By the way – how do you pronounce the name of that most American of cars, the “Chevrolet”? Because I think the French would pronounce it, “Shev-row-LAY” not “Chev-ROW-lett.

It should be shev-row-LAY. Chevrolet isn’t a word in French. ‘Chevre’ is ‘goat’. So I think GM, by virtue of its having invented the word, can determine how it should be pronounced.

This being the age of the Internet, I was actually able to find out where this name came from — something I’ve always wondered about but never bothered to lookup until this morning. The name comes from Louis Chevrolet (presumably Loo-EEE rather that LOO-iss!), a racing driver and autodidactic automotive engineer who was born in La Chaux de Fonds, Switzerland in 1878. He moved to Montreal in 1900, and New York six months later. According to brief biographies here and here, Chevrolet was hired for his engineering skills, but they put his name on the car because they like the way it sounded, and kept the name long after he left the company. (That second biography is worth reading just for the line, “Chevrolet drove a Buick in the first Indianapolis 500 … .”) According to a web page on the etymology of last names, Chevrolet means “little goat” and is the French equivalent of the English name “Kidd.” (Is a very little goat a “little kid”?)

The ultimate name story is that of lawyer-turned-reporter Geraldo Rivera. There is this page on snopes.com about the “urban legend” that his real name is “Gerry” but he changed it to “Geraldo” to sound “more Hispanic.” As is its custom, snopes puts in an extraneous detail and classifies the legend as “false” — but when you read the whole page it becomes obvious that it’s actually true. His father’s surname was “Rivera,” but his mother wrote “Gerald Riviera” (note the extra “i”) on his birth certificate. His school yearbooks spelled it both ways. His first name was always Gerald, his friends called him Gerry, and his father’s Puerto Rican relatives called him Geraldo. Then the news director of a TV station tried to hire him as a reporter. Here’s the account from his autobiography, as quotes on snopes:

I had an appointment with Al Primo, news director for WABC-TV, Channel 7, the ABC Television Network’s flagship local station. He was looking for a Puerto Rican to complement his already ethnically diverse on-air team. …

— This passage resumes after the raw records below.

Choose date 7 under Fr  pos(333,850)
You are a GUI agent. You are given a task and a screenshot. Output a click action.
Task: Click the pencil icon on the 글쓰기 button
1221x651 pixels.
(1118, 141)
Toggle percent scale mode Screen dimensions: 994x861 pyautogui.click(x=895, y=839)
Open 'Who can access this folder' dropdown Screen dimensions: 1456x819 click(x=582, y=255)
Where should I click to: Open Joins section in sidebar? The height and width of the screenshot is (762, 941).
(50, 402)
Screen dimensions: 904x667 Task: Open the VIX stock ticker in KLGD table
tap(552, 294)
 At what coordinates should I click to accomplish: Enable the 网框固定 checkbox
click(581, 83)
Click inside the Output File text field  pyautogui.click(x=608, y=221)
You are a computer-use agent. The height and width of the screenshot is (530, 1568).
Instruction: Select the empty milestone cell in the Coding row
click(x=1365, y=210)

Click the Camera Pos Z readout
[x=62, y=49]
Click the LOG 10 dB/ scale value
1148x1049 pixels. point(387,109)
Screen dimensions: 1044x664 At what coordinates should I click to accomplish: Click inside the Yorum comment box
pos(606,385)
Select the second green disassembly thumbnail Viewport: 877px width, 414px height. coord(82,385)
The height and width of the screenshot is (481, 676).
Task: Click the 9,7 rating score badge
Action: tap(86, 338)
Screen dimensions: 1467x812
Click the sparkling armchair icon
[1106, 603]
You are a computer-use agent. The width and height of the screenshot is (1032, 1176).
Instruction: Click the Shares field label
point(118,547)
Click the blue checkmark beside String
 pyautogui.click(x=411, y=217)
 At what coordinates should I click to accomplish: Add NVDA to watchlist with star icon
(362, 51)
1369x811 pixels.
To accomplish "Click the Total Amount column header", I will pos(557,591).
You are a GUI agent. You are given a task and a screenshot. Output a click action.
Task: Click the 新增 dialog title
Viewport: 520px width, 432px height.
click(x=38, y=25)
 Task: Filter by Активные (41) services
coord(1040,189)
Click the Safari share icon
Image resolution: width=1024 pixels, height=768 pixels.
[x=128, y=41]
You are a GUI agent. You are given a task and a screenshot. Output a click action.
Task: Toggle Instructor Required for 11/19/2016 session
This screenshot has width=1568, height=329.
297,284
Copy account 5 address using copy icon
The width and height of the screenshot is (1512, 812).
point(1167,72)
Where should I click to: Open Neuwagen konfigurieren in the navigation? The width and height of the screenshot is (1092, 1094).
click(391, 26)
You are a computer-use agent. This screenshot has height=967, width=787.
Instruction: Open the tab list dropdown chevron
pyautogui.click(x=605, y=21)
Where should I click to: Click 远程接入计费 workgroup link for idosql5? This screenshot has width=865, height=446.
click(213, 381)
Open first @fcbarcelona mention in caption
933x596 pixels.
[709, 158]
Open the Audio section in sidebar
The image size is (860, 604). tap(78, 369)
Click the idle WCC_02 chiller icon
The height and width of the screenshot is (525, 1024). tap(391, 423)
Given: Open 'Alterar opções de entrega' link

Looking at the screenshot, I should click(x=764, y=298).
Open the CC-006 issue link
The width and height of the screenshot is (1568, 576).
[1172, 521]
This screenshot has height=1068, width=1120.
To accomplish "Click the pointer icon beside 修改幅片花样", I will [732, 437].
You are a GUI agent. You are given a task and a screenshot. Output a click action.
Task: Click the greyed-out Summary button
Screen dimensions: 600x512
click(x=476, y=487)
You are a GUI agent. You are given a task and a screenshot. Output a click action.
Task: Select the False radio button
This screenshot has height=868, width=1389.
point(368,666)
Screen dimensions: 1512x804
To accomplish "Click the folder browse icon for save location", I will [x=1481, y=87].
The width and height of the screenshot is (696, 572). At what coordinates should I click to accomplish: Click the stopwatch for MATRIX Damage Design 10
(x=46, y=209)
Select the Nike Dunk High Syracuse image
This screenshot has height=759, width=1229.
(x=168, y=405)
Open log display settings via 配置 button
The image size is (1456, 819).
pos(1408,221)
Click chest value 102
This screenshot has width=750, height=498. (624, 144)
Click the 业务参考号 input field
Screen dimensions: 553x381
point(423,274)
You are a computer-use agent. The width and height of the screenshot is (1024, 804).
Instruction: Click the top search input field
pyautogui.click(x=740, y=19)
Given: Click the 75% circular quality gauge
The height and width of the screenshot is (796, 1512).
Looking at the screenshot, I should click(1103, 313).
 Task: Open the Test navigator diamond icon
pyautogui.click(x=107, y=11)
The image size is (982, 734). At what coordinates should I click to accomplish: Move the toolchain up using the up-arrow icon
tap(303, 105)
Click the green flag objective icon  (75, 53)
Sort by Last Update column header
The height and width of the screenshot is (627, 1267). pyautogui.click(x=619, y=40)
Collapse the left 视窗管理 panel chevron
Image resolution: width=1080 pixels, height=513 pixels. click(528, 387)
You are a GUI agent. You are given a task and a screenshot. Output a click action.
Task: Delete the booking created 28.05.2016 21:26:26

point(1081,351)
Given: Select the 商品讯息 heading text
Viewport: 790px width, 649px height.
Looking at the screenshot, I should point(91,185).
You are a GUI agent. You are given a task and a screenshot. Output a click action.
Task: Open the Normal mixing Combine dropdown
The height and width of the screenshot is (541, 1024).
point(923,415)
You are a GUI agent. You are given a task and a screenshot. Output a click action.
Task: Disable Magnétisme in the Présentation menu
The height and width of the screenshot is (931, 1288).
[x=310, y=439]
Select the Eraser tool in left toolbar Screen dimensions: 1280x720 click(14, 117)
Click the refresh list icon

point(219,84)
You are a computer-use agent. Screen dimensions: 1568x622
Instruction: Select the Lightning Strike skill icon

“By the way,” he said, shaking on our new relationship, “what’s Gerry short for?”

“Gerald.”

“Gerald?” he tried. “It’s not very Puerto Rican, is it?”

“No,” I said. “I guess not, but it’s better than Sidney.”

“Sidney?”

“That’s what my Jewish mother wanted to call me.”

He laughed politely at the exchange, but his smile seemed forced. I sensed he was disappointed. After all, he was going to some trouble to hire a Puerto Rican reporter; surely, he wanted to at least get his money’s worth.

“If you want something more Latin,” I suggested, “my father and his side of the family call me Geraldo.”

“Geraldo?” he said, and this time his smile was genuine. “Geraldo Rivera.” He tested the sound, rolling the Rs and learning what millions were about to, that the G in Spanish is pronounced H. “That’s better,” he said finally. “Let’s go with Geraldo.”